** 練習のねらい **
ページの文章を読んで、次の問いに答えてください。
(a) 横領事件で示談をするとき、まず確かめることとして何が挙げられていますか。
(b) 刑事事件になったケースで、重要になるとされているのは何ですか。
(c) 「宥恕」はどういう意味だと書かれていますか。

** ページの文章 **
########################################

被害額相当を支払いさえすれば事件化しないというケースもあれば、刑事事件にしてきちんと償わせるというケースもあります。
横領事件で示談を行うに当たっては、注意すべき点がいくつかあります。
まず、示談を行うに当たり、被害者の主張する金額が自己の認識とおおむね一致しているかどうか確認することが挙げられます。
もし金額が自己の認識と大きく異なる場合、被害者に言われるがまま示談を行うべきかどうかは一考の余地があります。
また、刑事事件に至ったケースについては、具体的に示談の内容をどうするかも重要になります。
たとえば、単に被害額相当の金銭を支払っただけのケースと、それに迷惑料などを加えたうえで宥恕(被害者から許しをもらうこと)の合意までしたケースとでは、当然ながら捜査機関や裁判所の評価は違ってきます。

########################################

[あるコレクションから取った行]
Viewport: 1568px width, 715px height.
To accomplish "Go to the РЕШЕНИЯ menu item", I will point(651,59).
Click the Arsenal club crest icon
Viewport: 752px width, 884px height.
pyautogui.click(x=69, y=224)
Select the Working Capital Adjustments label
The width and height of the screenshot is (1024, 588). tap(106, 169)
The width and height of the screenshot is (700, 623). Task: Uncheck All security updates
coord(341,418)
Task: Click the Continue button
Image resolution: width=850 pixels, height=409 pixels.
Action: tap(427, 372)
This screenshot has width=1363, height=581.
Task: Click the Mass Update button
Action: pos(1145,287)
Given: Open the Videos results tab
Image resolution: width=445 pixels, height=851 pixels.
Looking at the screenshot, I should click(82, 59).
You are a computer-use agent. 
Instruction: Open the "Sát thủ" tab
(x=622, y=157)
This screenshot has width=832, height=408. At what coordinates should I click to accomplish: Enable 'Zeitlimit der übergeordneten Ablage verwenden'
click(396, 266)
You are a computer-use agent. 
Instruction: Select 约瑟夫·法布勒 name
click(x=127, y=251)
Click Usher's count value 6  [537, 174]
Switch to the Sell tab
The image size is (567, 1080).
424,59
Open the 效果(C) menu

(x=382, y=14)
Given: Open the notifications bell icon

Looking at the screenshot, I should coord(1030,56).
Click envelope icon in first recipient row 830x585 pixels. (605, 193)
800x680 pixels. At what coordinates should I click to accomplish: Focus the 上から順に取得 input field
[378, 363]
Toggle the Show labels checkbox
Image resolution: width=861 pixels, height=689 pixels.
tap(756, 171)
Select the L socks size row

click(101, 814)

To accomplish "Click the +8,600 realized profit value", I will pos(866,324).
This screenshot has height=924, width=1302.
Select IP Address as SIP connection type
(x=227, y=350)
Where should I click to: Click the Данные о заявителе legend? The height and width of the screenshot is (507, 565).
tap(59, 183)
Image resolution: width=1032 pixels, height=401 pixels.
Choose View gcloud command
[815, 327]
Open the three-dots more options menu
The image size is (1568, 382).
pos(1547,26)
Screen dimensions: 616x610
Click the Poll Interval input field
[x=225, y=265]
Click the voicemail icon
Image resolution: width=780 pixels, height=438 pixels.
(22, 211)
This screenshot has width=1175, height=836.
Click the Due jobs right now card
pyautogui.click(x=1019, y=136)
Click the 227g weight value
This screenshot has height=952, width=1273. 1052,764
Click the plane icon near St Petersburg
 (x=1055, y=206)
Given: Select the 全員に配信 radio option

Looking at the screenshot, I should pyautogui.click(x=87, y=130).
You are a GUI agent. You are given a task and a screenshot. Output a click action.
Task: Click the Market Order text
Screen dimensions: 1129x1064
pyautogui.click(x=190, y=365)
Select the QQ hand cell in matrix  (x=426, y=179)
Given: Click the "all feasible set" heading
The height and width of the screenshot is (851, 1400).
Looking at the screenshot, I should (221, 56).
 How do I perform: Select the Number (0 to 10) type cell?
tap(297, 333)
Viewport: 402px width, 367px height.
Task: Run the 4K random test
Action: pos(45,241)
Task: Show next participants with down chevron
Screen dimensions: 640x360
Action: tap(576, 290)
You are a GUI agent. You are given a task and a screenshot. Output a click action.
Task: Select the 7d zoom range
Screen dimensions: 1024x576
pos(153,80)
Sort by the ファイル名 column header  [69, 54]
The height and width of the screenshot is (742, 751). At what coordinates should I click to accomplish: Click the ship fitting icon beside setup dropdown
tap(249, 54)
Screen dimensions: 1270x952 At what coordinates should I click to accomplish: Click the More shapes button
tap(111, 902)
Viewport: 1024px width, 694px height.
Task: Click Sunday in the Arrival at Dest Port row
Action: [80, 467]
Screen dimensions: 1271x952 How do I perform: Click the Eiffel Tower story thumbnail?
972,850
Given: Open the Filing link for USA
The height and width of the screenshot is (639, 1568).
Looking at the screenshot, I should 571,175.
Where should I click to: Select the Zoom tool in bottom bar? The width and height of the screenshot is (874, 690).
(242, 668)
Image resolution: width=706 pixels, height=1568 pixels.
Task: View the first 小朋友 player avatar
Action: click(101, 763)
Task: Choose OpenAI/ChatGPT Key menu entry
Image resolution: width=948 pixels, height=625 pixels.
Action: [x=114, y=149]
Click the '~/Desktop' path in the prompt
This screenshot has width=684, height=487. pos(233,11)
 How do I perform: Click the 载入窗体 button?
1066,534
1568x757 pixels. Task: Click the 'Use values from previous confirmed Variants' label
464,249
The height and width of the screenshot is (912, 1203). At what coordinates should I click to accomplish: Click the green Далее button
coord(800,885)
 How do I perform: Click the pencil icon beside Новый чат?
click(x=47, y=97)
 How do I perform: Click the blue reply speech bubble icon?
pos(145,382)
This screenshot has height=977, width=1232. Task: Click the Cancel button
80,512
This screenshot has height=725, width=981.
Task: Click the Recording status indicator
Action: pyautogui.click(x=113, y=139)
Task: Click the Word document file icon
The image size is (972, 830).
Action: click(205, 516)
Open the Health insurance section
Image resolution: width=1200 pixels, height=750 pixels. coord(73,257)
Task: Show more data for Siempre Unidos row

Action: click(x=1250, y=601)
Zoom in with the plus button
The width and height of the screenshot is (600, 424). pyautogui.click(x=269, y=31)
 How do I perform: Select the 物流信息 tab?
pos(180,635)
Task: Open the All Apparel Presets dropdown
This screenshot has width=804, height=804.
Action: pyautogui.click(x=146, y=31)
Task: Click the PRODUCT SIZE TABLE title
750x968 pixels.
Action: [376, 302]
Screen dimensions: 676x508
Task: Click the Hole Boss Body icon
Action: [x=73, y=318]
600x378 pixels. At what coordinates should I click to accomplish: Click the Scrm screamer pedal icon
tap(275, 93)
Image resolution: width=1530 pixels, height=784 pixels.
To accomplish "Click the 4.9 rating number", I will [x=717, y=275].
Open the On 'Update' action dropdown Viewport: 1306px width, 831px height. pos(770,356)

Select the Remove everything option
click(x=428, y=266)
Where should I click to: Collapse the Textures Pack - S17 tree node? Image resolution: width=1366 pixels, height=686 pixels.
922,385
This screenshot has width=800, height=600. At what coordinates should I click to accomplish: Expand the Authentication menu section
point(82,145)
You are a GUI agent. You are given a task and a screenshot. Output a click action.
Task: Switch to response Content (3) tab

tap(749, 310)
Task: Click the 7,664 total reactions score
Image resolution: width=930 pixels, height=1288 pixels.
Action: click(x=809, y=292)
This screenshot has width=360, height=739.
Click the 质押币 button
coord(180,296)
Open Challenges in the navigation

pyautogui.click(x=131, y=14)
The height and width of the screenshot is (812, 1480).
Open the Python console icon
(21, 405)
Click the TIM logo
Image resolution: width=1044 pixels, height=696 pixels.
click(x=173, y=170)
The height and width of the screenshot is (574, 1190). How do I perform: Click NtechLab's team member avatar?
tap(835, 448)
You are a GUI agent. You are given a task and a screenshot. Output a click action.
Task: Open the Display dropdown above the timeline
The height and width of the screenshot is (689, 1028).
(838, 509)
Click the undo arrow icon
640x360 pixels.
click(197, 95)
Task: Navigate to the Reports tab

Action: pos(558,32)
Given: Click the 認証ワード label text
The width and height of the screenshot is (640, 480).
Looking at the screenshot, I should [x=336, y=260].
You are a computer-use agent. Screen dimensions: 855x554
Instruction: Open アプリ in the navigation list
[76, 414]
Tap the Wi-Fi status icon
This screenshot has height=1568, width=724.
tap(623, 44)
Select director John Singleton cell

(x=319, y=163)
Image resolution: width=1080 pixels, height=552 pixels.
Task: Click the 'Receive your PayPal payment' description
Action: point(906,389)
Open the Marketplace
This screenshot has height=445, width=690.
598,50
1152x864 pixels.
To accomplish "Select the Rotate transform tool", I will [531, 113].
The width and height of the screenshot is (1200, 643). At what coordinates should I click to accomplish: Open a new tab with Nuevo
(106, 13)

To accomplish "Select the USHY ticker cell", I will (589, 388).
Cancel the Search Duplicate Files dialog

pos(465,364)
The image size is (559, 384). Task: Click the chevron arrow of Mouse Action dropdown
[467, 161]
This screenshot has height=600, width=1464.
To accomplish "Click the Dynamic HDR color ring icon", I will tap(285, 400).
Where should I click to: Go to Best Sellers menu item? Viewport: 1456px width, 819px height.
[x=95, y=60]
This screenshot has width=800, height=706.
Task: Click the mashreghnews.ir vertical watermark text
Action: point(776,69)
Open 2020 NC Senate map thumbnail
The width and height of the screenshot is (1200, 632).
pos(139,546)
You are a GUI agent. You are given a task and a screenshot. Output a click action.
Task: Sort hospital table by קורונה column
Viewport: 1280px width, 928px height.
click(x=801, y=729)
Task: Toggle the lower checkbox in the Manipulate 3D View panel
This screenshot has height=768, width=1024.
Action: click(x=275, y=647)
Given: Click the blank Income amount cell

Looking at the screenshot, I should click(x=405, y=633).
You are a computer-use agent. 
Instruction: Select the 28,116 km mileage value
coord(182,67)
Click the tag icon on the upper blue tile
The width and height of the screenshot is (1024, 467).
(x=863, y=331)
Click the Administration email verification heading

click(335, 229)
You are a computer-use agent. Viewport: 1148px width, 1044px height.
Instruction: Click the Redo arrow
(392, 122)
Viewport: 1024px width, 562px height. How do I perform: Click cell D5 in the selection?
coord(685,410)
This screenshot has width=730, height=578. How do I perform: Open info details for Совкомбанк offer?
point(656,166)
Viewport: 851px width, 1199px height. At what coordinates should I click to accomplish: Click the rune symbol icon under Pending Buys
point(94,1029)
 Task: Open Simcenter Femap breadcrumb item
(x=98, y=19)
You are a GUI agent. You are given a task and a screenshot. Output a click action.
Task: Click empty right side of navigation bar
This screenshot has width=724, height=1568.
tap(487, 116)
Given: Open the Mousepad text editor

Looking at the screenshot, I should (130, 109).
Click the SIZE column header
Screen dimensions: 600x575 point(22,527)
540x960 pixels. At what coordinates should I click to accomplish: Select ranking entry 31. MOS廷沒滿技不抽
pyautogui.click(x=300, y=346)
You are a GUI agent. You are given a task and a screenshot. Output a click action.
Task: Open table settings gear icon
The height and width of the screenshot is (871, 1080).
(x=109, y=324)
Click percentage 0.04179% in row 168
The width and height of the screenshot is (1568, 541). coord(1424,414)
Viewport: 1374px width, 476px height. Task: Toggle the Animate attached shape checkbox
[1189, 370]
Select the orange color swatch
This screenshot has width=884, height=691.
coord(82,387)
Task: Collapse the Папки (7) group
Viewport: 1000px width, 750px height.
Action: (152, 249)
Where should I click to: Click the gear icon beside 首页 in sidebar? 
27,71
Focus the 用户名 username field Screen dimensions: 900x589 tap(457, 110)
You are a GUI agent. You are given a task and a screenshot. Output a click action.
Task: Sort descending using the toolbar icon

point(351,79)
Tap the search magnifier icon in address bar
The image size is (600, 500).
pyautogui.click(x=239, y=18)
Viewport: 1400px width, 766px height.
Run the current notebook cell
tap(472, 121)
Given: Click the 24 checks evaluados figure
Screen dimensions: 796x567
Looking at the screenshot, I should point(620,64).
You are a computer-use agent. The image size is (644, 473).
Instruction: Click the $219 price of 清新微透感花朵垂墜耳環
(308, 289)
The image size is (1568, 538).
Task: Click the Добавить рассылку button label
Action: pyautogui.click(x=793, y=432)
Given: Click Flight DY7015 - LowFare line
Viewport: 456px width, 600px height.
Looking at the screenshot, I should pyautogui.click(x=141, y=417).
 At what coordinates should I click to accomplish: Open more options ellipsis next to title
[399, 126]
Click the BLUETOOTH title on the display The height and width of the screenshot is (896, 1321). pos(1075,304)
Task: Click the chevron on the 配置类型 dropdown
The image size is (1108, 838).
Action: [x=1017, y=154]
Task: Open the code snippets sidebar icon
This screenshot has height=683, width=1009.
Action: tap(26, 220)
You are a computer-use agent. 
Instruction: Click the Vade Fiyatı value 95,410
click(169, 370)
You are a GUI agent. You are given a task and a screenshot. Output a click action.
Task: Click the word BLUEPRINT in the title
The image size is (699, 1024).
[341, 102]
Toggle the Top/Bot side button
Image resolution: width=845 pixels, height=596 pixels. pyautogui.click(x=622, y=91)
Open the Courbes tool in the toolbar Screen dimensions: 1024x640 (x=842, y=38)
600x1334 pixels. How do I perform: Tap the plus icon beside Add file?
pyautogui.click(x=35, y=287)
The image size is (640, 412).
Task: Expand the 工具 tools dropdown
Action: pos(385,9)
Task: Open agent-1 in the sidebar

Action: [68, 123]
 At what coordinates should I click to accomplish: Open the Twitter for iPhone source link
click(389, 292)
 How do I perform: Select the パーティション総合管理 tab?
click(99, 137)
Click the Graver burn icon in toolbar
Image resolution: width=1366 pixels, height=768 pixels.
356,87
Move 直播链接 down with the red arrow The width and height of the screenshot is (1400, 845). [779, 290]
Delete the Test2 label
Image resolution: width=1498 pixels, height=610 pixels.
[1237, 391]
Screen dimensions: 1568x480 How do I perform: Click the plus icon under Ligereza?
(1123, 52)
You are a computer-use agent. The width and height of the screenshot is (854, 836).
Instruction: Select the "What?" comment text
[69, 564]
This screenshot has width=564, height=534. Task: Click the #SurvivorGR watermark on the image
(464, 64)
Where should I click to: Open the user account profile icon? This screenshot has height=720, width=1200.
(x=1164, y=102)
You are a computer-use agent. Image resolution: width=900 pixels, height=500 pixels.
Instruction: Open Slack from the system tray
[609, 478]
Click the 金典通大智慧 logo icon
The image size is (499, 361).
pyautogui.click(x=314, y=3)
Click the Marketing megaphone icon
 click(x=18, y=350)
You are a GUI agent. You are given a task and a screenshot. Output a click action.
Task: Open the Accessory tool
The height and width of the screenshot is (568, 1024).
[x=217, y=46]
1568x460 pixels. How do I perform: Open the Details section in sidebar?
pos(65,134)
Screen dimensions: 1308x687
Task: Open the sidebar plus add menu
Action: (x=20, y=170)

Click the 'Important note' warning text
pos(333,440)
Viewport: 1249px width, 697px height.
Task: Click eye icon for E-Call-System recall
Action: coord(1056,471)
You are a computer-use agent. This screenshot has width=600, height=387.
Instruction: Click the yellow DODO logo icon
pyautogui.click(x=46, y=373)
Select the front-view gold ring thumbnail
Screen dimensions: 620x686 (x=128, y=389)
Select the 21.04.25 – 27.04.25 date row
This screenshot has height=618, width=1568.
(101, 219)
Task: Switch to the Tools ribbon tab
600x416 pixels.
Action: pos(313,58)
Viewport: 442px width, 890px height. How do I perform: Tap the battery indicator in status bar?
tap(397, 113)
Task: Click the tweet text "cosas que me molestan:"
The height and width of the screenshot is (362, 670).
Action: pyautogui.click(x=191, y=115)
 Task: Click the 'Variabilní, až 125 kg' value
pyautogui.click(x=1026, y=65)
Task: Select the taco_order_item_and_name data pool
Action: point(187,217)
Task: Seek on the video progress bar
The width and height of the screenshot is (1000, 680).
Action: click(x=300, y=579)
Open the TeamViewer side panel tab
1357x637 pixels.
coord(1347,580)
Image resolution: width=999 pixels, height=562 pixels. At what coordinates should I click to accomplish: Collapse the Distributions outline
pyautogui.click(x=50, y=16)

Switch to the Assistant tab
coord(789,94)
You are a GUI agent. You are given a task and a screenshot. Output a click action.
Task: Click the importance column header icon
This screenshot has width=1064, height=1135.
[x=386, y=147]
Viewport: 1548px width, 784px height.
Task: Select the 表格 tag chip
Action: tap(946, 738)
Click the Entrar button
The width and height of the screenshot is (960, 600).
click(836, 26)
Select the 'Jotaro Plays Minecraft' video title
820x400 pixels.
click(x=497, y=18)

########################################

** この問いの答え **
(a) 被害者の言う金額が、自分の認識とおおむね合っているかどうか。
(b) 示談の内容を具体的にどうするか。
(c) 被害者から許しをもらうこと。